Source passage -
▬▬▬▬▬▬▬▬▬▬

In a new whitepaper, Improving Workplace Safety with Robotics, the National Safety Council, through its Work to Zero initiative, evaluated the benefits of robotics and autonomous mobile robots, or AMRs, on reducing injuries and fatalities in the workplace.
“Robotics have long been deployed by organizations to improve operational efficiencies, but as companies increasingly look towards a more automated future, the many benefits this technology brings to workplace safety programs cannot be overlooked,” said Katherine Mendoza, senior director, workplace programs, NSC, in a statement.
“Recent advancements in data science and artificial intelligence mean that robotic vehicles and arms aren’t just capable of augmenting complex, precise tasks alongside human workers, but in many instances can eliminate employees’ exposure to dangerous machinery and workplace hazards altogether," Mendoza added.
The report reviewed the five most common robot configurations available to employers – AMRs, Automated Guided Vehicles or AGVs, Articulated Robots, Humanoid Robots and Cobots – to assess their key benefits and applications.
The report offers the following key findings:
-- AGVs and AMRs are available as off-the-shelf solutions for small and large industrial warehousing and factory facilities, requiring approximately one week of mapping and route planning before robotics pallets and mobile shelving units become operational.
-- Remote-controlled robots offer high-value use cases for confined entry inspections, working from height and hazardous material handling, reducing the risk of human exposure to toxic gases, high temperatures, electric shock hazards and falls from height.
--Cobots and robotic arms are well established for repetitive manual tasks, such as machine tending, parts repositioning and pick-and-place – and implementation and return-on-investment (ROI) can be seen quickly enough for organizations of all sizes. Such deployments can reduce the risk of musculoskeletal disorders from repetitive manual work and allow workers to focus on more varied, complex tasks.
-- Deployment of safety-related robotics in more complex and dynamic environments, such as construction, mining and logging require longer development and testing times with the need for advanced computer vision and artificial intelligence technologies – resulting in such use cases being currently available only to large industrial operations.

▬▬▬▬▬▬▬▬▬▬

Data excerpt -
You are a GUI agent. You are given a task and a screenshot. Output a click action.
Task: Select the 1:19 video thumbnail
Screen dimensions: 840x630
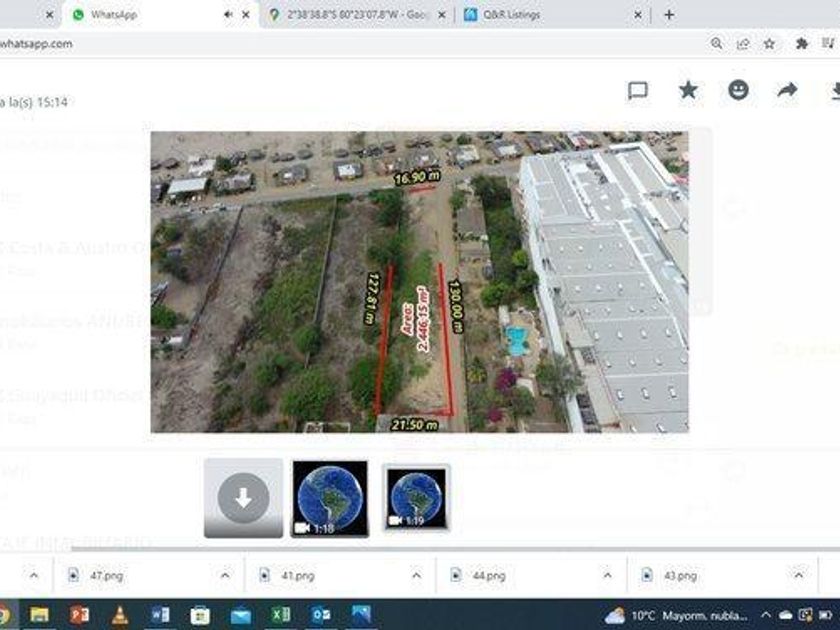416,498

▬▬▬▬▬▬▬▬▬▬

Task instructions -
Carry on the article about the National Safety Council's robotics safety whitepaper, starting after its last key finding.

Written reply -
-Pre-built, easy-to-use robotics hardware and software packages are being continuously developed for additional common safety-related use cases – meaning the real ROI concerning safety will be seen in the near future for both large and small industrial organizations.
In addition to concluding this technology can be ideal for manufacturing applications, where repetitive, high-volume production is necessary, the report identified several other examples in which employers can use robots to create safer outcomes for their workers, including:
● Inspecting confined spaces and industrial facilities. Organizations in the construction, mining and logging industries may especially benefit from using wheeled AMRs to remove human workers from on-site hazards.
● Transporting parts, goods and materials. Used alongside sensors and computer vision, AMRs and AGVs can minimize the risk of human-machine collisions.
● Using robotic arms for precision cutting and welding, as well as the safe handling of toxic, high-temperature or explosive materials.
● Machine tending and parts repositioning by using robotic arms and AMRs to reduce risks associated with manual machine handling.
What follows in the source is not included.